Perdidos nos Mundos
Dizem
por aí que os personagens (principalmente protagonistas) sempre possuem alguma
coisa do autor. Claramente, eu não poderia negar tal coisa, afinal, Endrich
Ragrson, de Crônicas de Onyx, tem um
pouco de mim em seu lado sonhador, chatinho em ficar por fora dos assuntos
relacionados a ele (sim, sou desses), acolhedor e companheiro, quase sempre presente para os
amigos – da mesma forma que Maxon Carter tem a pior parte de mim. Diferente de
hoje, quando o personagem surgiu em minha mente lá por volta de 2011, ele transpira tudo que havia em mim: a inocência, o carinho para com o próximo, as incertezas
da adolescência e de ter que crescer mais rápido do que esperado; eu em
processo de amadurecimento, ele em ter que escolher uma vida imortal defendendo
seu mundo ou simplesmente morrer.
Bem
simples assim.
Mas
o tempo passa, a gente cresce, de criança para adolescente e deste para adulto.

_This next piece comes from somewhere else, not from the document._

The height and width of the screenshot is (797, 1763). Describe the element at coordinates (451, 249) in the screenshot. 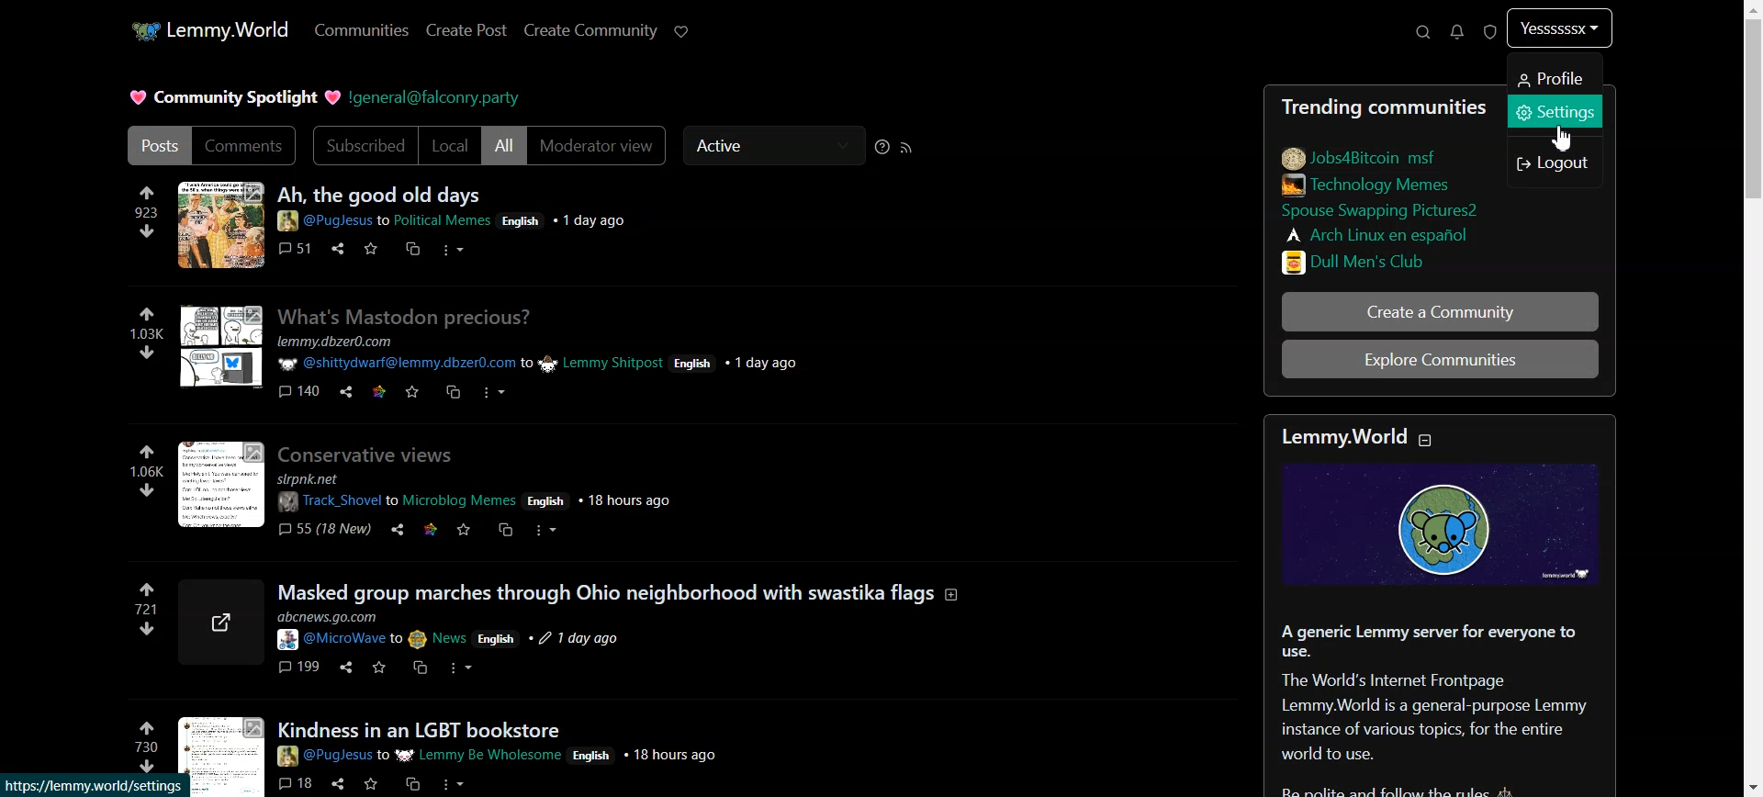

I see `more` at that location.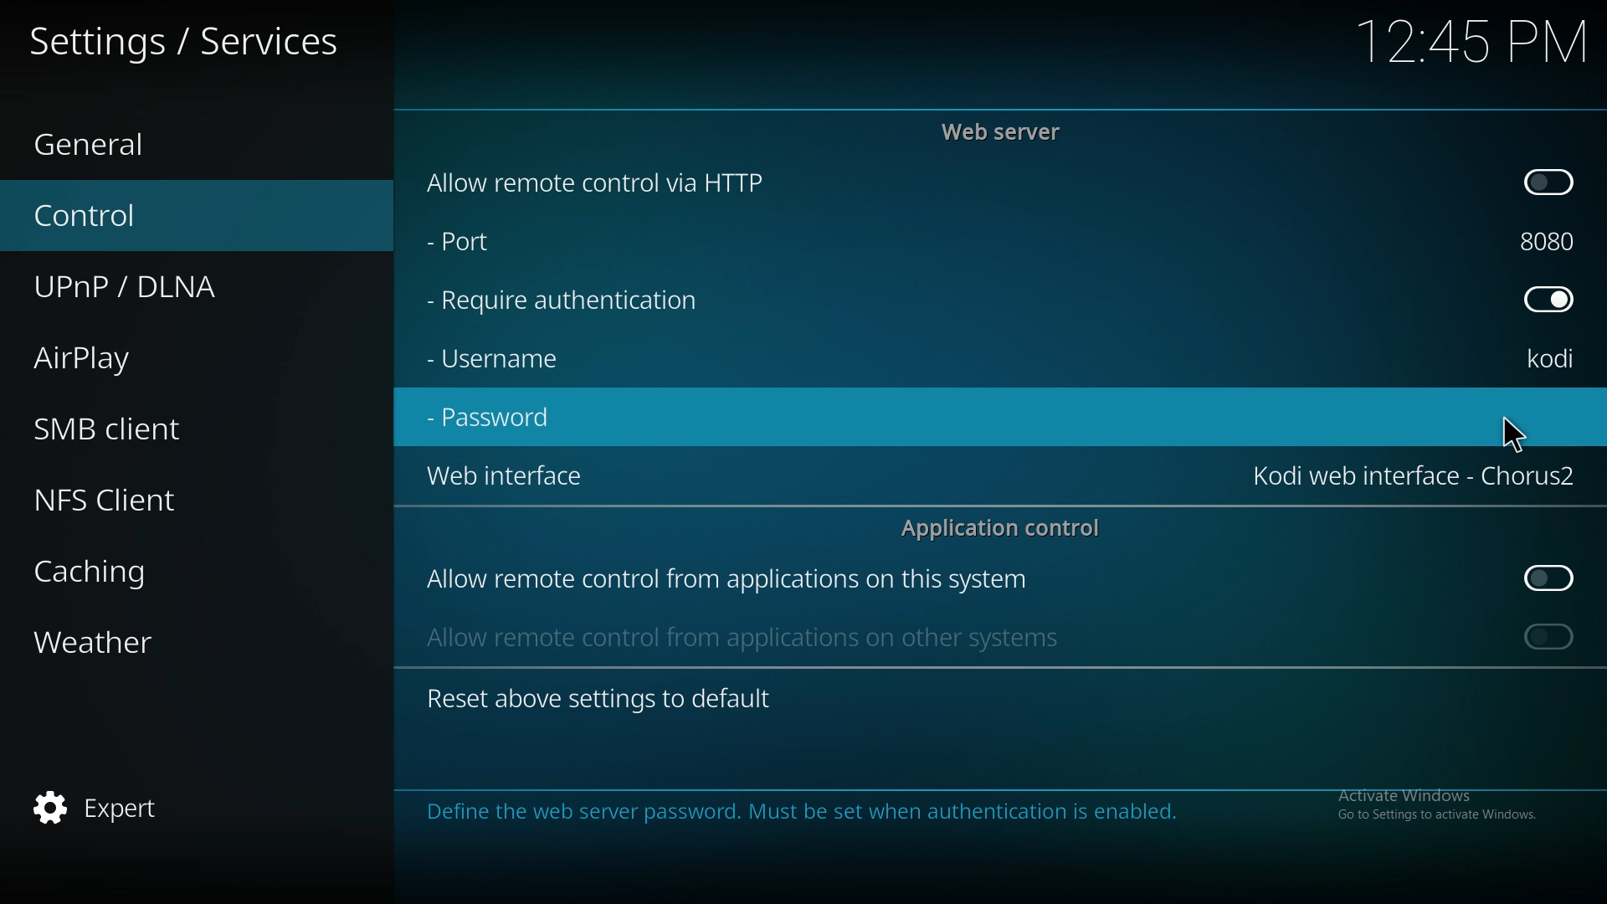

Tudo muito rápido, tudo muitas vezes sem explicação. Onde está meu Manual de
Como Ser Adulto? E junto desse crescimento, amadurecemos, ideias se fixam,
outras esquecemos, sonhos se tornam projetos, projetos se tornam realidade,
nossa mentalidade se aprimora e, consequentemente, às vezes perdemos parte de
nossa inocência e até do que somos. Isso
que estou tendo é uma crise existencial? Muitas vezes me questionei isso, procurando
meu lugar no mundo, o que eu estava fazendo aqui, para onde deveria seguir. Será que sou tão importante para alguma
coisa ou a vida é simplesmente um amontoado de eventos sem nexo?
Eu
não acredito mais que sejamos eventos aleatórios sem um fio condutor. O mundo
não está aí simplesmente por estar. E David, um dos protagonistas de A Relíquia da Vida, também acredita, passa a acreditar em seu destino, mesmo
que esteja perdido em um mundo desconhecido, um lugar que sequer imaginou existir.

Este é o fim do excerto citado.